**Task brief**. From the records below, transcribe exactly the lines that begin at the line with "For every named target in this 90×2576" and end at the line with "高仿包包 (58, 104)", both included.

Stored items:
= Beginning of Section =

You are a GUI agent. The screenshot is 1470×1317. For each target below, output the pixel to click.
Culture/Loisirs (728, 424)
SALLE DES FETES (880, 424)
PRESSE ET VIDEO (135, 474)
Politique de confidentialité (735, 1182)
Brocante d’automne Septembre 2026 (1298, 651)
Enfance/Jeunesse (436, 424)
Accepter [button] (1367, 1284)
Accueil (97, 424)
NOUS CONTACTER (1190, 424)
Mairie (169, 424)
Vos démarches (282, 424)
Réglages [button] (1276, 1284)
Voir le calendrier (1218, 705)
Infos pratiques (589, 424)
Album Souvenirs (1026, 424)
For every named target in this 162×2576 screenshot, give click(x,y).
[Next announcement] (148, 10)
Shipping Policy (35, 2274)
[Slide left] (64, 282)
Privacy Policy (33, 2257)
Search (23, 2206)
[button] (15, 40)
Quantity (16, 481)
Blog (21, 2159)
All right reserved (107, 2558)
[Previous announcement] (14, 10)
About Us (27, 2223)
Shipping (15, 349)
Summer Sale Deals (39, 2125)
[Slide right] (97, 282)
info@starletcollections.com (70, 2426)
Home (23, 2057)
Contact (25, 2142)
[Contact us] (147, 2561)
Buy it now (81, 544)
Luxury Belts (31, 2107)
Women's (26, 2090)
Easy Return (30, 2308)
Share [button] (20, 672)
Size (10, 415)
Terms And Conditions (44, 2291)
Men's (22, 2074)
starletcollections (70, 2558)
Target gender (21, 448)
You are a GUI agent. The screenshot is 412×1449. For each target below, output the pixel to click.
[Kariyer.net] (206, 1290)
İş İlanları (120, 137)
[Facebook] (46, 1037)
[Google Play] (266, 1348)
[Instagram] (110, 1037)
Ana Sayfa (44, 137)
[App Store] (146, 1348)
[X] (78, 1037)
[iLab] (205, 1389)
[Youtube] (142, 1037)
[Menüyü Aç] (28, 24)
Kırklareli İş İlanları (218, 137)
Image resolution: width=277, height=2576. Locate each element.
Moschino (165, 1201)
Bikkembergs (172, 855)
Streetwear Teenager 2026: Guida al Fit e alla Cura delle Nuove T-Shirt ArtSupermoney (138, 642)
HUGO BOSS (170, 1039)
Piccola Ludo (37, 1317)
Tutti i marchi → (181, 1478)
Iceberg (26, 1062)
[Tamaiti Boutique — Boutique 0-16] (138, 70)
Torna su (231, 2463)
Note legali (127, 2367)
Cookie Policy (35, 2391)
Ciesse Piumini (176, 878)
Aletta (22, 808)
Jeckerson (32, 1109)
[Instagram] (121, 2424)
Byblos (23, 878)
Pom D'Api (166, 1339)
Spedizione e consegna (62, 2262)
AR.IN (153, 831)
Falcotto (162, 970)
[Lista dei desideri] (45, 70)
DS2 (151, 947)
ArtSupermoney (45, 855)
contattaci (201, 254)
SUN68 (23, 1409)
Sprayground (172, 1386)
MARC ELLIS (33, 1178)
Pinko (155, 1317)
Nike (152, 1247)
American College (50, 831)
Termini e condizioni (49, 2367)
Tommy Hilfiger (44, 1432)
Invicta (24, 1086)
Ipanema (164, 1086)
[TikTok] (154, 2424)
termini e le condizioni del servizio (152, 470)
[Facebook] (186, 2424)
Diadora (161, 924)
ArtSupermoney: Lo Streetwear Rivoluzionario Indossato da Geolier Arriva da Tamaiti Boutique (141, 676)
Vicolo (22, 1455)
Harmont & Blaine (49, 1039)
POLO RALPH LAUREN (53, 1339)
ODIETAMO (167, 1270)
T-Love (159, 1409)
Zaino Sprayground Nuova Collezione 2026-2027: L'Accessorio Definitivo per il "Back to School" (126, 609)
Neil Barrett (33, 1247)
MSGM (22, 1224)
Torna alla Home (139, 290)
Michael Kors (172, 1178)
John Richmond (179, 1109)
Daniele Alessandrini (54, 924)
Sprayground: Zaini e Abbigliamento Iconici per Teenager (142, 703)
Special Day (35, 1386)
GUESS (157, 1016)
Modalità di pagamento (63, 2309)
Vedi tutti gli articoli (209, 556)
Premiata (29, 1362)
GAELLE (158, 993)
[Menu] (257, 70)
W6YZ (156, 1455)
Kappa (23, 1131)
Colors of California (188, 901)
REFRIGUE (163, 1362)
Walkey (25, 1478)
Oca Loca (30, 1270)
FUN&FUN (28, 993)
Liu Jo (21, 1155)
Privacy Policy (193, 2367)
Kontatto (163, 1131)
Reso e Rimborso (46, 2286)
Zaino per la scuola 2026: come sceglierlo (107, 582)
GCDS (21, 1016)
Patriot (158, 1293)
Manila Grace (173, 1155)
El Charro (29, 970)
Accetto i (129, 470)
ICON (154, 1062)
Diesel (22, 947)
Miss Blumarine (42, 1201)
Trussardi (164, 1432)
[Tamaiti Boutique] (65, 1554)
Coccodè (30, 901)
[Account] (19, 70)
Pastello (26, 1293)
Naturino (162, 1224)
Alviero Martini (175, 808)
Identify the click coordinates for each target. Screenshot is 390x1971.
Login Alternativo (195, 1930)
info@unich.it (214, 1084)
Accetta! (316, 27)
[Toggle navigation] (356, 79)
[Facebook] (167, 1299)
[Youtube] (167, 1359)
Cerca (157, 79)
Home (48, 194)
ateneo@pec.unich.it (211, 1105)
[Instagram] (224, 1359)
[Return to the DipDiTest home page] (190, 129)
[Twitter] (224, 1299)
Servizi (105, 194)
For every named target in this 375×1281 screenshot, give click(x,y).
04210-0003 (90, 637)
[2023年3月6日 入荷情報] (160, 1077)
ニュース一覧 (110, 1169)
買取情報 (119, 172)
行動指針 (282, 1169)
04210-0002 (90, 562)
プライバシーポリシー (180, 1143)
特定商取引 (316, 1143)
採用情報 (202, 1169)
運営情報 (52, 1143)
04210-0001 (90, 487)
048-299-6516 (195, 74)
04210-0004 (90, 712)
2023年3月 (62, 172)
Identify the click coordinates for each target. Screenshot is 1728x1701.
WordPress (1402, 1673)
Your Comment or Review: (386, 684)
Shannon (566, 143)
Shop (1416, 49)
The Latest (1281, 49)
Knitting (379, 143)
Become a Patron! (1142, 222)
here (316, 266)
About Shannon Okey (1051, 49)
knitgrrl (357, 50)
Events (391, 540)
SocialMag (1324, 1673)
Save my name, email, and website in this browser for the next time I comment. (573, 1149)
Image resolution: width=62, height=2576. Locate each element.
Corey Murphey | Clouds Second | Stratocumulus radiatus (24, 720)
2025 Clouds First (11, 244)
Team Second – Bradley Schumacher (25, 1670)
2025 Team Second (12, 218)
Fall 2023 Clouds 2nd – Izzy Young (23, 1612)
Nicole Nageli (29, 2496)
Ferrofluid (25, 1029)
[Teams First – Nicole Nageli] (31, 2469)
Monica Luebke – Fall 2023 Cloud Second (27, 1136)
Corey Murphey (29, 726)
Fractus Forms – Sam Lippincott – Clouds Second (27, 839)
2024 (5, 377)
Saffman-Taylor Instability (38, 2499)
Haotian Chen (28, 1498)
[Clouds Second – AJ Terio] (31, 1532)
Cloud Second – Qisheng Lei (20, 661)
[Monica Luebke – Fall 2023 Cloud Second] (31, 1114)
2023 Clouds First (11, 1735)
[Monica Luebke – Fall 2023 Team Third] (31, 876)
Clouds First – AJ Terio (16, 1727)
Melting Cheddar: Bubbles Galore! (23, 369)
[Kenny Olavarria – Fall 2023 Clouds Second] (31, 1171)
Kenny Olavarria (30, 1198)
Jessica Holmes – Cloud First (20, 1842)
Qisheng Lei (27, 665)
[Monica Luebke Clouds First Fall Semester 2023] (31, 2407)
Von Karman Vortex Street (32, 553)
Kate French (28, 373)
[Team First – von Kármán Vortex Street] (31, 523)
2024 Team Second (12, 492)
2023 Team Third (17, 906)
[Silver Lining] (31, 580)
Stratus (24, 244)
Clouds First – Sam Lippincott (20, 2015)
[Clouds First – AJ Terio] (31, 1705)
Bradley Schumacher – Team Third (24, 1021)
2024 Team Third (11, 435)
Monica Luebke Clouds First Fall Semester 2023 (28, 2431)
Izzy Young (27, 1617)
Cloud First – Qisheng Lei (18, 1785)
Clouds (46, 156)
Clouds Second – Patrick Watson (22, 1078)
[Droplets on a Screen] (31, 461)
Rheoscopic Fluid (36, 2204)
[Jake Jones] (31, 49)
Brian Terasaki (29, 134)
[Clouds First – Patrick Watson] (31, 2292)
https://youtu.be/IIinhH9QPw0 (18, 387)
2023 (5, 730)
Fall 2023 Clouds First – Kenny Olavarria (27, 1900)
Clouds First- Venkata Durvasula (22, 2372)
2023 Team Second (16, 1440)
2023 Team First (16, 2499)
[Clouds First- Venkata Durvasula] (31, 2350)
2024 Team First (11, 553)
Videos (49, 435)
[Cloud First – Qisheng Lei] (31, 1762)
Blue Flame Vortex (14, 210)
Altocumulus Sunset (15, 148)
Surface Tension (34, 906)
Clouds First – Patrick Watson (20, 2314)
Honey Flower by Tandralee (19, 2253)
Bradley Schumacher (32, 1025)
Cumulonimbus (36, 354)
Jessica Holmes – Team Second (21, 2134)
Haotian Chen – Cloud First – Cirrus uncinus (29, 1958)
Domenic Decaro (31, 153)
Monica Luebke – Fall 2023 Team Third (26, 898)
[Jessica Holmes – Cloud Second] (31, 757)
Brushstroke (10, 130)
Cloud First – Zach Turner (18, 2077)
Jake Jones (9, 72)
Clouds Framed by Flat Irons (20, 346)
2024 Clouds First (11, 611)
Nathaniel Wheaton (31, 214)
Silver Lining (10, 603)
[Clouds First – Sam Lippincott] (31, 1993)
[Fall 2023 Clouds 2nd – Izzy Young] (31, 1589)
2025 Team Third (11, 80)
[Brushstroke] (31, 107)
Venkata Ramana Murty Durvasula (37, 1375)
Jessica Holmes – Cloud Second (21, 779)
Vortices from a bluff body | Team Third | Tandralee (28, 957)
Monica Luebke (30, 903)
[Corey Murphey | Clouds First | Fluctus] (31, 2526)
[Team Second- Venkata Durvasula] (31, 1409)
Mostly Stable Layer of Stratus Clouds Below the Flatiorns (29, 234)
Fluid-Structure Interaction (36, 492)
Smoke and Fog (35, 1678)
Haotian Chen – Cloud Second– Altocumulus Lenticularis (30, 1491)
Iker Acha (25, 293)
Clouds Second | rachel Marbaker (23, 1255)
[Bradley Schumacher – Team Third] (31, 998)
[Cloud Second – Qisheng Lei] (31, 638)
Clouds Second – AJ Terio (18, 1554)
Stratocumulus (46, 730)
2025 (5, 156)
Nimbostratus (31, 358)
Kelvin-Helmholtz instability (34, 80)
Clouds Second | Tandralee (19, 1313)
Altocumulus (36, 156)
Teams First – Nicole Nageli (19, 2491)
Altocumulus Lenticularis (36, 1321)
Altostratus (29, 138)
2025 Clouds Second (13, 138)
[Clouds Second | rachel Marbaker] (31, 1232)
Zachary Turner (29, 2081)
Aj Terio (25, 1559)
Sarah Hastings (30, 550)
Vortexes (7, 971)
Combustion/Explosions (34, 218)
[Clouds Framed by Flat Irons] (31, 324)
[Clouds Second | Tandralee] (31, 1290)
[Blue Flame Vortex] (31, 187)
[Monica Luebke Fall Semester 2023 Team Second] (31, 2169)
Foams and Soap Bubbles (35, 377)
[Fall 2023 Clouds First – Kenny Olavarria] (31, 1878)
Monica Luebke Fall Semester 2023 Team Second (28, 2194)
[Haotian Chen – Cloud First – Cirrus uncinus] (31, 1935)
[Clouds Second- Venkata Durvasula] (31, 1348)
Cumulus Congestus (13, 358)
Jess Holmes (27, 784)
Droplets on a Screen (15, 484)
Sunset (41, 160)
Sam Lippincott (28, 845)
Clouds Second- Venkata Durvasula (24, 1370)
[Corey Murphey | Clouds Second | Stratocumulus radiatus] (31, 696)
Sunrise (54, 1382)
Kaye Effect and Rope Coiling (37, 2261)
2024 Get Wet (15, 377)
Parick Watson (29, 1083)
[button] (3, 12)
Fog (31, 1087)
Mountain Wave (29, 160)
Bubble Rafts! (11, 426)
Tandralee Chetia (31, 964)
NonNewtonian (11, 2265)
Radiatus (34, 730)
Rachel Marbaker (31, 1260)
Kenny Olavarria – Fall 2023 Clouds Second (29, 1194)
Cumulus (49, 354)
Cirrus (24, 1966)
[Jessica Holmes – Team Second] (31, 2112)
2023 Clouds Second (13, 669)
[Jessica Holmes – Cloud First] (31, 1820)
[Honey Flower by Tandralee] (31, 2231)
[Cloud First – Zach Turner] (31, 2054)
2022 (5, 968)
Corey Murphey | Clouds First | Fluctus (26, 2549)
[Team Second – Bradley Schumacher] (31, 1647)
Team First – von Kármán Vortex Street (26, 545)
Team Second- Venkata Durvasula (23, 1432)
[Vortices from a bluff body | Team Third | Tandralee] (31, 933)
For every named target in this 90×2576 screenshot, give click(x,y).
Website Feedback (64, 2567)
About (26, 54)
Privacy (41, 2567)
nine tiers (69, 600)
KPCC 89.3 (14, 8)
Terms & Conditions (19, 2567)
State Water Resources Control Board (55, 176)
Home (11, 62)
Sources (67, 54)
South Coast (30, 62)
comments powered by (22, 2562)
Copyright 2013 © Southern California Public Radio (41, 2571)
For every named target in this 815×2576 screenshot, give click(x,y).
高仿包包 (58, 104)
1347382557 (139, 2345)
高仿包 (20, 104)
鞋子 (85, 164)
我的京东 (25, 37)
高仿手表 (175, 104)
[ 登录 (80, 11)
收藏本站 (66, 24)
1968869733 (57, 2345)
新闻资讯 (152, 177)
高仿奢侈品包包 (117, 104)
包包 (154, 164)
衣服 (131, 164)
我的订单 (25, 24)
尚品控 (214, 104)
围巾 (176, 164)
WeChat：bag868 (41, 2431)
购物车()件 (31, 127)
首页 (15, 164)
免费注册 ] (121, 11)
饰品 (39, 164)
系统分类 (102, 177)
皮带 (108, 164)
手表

= End of Section =

**Solution for this task**.
For every named target in this 90×2576 screenshot, give click(x,y).
Website Feedback (64, 2567)
About (26, 54)
Privacy (41, 2567)
nine tiers (69, 600)
KPCC 89.3 (14, 8)
Terms & Conditions (19, 2567)
State Water Resources Control Board (55, 176)
Home (11, 62)
Sources (67, 54)
South Coast (30, 62)
comments powered by (22, 2562)
Copyright 2013 © Southern California Public Radio (41, 2571)
For every named target in this 815×2576 screenshot, give click(x,y).
高仿包包 (58, 104)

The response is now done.